Paper Title:A machine learning model that outperforms conventional global subseasonal forecast models
Paper address:https://www.nature.com/articles/s41467-024-50714-1

Teams from the Technical University of Berlin, the University of Reading, and others have introduced the phenomenon of "teleconnection" into S2S weather forecasting research—such as the stratospheric polar vortex (SPV) over the Arctic and the tropical Madden-Julian oscillation (MJO).The verification was carried out by designing three deep learning models with progressively increasing complexity.First, a basic LSTM (Long Short-Term Memory) model was developed. Then, by incorporating the SPV and MJO teleconnection indices, the Index-LSTM model was obtained. Finally, further improvements were made, moving away from pre-calculated indices and directly processing upper-level wind fields in the Arctic and longwave radiation data in the tropics through visual analysis to construct the Vit LSTM model. Through comparative analysis of the three models, the team verified the importance of teleconnection information in improving S2S forecast accuracy. Notably, after the fourth week, the Vit-LSTM model even surpassed the ECMWF model in predicting the Scandinavian Blocking and Atlantic Ridge weather patterns.

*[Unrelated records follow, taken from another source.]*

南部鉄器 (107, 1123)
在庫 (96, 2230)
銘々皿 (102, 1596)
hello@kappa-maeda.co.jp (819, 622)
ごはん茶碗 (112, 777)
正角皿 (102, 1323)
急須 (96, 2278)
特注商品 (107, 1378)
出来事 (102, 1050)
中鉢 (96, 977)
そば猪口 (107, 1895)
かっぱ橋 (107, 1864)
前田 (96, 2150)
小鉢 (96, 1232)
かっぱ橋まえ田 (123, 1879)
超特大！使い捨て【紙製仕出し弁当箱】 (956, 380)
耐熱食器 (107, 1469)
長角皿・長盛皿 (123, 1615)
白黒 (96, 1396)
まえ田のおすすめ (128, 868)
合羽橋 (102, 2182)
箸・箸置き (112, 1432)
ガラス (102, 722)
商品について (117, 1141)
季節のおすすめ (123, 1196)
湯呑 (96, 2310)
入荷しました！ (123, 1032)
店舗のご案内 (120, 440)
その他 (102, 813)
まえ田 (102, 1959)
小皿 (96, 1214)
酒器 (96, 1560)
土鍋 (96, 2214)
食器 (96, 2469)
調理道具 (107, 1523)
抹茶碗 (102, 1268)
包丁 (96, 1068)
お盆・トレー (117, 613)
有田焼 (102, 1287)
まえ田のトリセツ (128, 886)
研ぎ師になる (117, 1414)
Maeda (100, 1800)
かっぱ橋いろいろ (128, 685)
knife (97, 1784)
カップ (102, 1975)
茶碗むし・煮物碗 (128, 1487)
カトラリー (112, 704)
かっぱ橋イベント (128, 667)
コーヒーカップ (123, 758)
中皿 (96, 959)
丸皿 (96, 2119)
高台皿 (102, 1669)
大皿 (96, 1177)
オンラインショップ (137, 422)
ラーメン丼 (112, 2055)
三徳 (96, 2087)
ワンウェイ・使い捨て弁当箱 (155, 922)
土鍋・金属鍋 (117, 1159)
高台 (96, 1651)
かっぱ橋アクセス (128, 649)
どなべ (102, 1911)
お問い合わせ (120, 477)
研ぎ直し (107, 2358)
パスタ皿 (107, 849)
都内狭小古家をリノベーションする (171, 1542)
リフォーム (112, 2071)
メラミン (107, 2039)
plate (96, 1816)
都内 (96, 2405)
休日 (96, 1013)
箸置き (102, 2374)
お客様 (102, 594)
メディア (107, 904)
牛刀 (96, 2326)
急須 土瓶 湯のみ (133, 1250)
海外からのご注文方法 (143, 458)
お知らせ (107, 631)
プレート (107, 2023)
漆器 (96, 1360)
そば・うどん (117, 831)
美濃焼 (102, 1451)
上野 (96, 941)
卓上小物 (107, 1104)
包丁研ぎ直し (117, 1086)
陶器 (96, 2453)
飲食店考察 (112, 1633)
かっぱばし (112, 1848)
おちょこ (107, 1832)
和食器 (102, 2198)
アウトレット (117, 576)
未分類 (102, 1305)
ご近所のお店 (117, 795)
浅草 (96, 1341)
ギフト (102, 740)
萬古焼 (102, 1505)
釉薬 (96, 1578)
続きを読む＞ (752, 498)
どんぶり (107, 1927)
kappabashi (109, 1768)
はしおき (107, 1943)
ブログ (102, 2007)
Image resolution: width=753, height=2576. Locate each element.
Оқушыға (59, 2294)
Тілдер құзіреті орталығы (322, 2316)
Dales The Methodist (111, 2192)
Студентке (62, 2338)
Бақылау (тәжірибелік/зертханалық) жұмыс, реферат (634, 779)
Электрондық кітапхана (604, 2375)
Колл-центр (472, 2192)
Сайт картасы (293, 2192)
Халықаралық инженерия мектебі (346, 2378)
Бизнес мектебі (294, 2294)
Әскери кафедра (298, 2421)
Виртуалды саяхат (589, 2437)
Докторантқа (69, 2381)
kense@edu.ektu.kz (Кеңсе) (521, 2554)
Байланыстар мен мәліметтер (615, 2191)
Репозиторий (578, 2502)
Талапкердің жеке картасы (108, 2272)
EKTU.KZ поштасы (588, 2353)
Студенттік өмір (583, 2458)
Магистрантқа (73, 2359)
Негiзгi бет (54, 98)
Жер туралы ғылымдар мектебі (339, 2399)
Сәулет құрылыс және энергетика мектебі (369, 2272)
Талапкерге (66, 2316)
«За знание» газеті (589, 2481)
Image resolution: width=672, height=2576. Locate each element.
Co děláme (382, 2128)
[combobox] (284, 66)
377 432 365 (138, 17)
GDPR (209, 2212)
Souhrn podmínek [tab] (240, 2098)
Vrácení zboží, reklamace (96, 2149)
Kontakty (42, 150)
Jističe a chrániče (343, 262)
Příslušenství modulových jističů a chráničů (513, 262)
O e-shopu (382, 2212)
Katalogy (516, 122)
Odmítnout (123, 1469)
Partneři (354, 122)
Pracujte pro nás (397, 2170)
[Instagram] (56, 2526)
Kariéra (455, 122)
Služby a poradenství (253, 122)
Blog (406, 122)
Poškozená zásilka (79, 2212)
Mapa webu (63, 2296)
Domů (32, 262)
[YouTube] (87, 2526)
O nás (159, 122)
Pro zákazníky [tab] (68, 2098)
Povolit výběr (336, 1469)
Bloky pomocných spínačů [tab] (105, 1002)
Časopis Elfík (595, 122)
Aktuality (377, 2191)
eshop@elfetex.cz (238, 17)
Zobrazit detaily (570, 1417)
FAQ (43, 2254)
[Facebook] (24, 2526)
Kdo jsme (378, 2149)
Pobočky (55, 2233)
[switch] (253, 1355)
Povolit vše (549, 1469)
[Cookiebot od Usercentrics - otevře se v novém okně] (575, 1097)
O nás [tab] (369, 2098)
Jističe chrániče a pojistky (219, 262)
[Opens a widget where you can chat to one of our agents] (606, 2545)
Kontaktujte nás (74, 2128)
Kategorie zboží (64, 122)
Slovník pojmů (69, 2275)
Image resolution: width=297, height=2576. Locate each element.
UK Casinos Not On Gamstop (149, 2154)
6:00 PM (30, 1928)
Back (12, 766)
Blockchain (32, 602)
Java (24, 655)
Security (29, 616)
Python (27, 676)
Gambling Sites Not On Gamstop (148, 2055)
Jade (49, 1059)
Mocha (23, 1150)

Paper Title:Deep Learning Meets Teleconnections: Improving S2S Predictions for European Winter Weather
Paper address:https://arxiv.org/abs/2504.07625

In conclusion, the problems plaguing S2S weather forecasting are decreasing with technological advancements. In the future, as artificial intelligence and deep learning technologies are further integrated with the meteorological field, the traditional understanding of "unpredictable weather" will inevitably be completely shattered. From the ancient wisdom of observing clouds to predict the weather, to today's AI models generating forecasts for more than a month in seconds, humanity's understanding and control of the weather is moving towards an unprecedented level of clarity.